İran çaresizce komşusu Türkiye’den yardım istiyor.
Cumhurbaşkanı Erdoğan, bir mesaj yayınlıyor ve Türkiye’nin İran’ın yanında ve yardıma hazır olduğunu duyuruyor.
Tam bu sırada Halk TV ekranında akademisyen olduğunu söyleyen bir konuğun ağzından şu sözler dökülüyor: İran’a ne gibi bir yardımınız olabilir ki? Boş bir açıklama. Sizin bizden farklı bildiğiniz bir şey var mı? Mesela Reisi’nin öldüğünü ya da ölmediğini bize aktarabiliyor musunuz? O da yok!
Bu trajikomik ve bir o kadar da acınası küstahlık karşısında moderatör de dayanamıyor. Konuğa “İran açıklama yapmadan Reisi’nin öldüğünü bizim Cumhurbaşkanımız nasıl açıklayabilir” diye çıkışıyor.
Ve bu boş muhabbetten sadece 1-2 saat sonra AKINCI İHA helikopterin enkazına ulaşıyor. Türk İHA’sı 97 dakikada enkazı buluyor. Dünya genelinde milyonlarca insan bu anı dakika dakika takip ediyor.
Türkiye’nin zor günde komşusuna nasıl bir yardımı olabileceği sorusu da cevabını bulmuş oluyor.
Bu ülke ne çektiyse bu kibir abidelerinin boş muhabbetinden çekti.
İçinde bir gram vatan sevgisi olan bu işten gurur duyar.
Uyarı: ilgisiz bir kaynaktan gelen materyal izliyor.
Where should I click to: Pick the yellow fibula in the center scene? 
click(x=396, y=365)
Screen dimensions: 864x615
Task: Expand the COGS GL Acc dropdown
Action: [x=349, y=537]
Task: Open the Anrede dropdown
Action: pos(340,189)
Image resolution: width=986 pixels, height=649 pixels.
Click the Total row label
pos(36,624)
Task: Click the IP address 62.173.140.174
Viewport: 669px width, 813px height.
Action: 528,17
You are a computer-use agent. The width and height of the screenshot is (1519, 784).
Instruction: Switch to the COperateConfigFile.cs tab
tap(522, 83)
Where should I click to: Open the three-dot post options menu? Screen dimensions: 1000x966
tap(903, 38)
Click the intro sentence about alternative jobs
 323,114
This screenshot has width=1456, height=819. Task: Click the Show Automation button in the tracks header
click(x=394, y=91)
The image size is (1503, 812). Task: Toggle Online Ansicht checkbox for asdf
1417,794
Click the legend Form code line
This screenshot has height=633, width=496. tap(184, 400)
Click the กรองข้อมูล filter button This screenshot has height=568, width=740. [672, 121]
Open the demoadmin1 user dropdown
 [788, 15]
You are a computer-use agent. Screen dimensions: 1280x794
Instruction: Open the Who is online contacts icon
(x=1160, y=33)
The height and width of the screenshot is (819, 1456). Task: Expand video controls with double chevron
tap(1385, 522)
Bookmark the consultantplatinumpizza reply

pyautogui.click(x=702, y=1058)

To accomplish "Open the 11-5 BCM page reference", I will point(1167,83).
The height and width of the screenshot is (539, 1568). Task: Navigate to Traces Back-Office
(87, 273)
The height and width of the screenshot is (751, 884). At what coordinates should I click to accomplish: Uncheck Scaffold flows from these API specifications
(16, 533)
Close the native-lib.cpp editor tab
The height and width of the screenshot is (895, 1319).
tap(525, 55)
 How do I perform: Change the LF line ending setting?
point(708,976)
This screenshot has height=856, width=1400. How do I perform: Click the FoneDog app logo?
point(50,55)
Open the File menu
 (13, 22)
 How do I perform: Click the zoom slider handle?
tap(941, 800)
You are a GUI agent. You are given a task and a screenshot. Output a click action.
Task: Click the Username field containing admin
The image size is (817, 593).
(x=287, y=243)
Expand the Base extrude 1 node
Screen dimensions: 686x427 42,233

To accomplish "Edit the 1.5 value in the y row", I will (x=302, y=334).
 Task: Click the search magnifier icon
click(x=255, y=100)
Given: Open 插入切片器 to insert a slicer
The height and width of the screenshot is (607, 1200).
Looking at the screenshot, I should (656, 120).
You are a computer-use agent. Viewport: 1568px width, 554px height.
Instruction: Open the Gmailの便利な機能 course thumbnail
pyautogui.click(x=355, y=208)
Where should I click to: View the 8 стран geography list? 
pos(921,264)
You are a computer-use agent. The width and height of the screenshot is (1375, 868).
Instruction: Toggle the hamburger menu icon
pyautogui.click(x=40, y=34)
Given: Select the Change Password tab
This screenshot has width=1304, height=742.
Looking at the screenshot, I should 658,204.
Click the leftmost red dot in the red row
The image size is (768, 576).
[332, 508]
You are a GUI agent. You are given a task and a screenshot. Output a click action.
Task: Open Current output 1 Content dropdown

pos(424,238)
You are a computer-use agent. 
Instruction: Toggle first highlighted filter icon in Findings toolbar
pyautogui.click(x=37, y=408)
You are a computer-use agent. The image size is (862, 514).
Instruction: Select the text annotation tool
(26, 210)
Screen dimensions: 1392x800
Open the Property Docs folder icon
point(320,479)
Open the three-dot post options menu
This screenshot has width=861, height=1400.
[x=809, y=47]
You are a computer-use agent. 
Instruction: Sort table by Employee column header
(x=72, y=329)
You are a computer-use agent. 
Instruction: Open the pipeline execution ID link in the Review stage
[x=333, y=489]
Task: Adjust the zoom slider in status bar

Kafasında ve kalbinde uzay boşluğu kadar büyük boşluklar olan da işte böyle saçmalar…
Suçlu İmamoğlu mu gazeteciler mi?
İmamoğlu’nun yanına 45 gazeteci alarak Roma’ya gitmesi doğal olarak tartışılıyor.
Gazeteci davet edildiği yere “Haber amaçlı’ olma şartıyla gider. Cumhurbaşkanının seyahatleri hariç yol ve konaklama masrafları da genellikle davet eden kuruluş tarafından karşılanır.
Buraya kadar eleştirilecek bir şey yok. Sıkıntı o gezideki bazı gazetecilerin yıllardır “Yandaş” diye etiketledikleri meslektaşlarına haksızca yönelttikleri eleştirilerin tam tersi bir davranış sergilemeleri.
Meğer bu arkadaşlar için kamunun parasıyla ballı gezilere gitmek, lüks otellerde pahalı şaraplar tüketmek etik açıdan hiçbir sorun teşkil etmiyormuş!
Yandaş diye sosyal medya trollerine hedef gösterdikleri gazetecilere attıkları iftiralar hep kendi mahallelerine selam çakmak içinmiş.
Ben bu olayda İmamoğlu’nu sadece pahalı otel tercihi sebebiyle eleştiririm.
Roma’ya işini yapmaya giden gerçek basın emekçilerini ayırarak yazıyorum…
Yoldan çıkmaya bu kadar hazır, pahalı şarap içmek için herkese güzellemeler yapabilen, 40 yıldır kimi güçlü gördülerse ona yanlayan adamları elbette İmamoğlu da kullanmak isteyecektir. Bunda şaşılacak bir şey yok. Sonuçta o da bir siyasetçi.
Efendim bunu kamunun parasıyla yapıyor! O başka bir tartışma.
Asıl üzerinde durulması gereken şey, bu adamların yıllardır “Büyük gazeteci” pozlarıyla ülkede ahkam kesmeleri ve belli bir sosyoloji tarafından bir şey zannediliyor olmaları.
Roma seyahati hepsinin gerçek yüzünü Türkiye’ye gösterdi.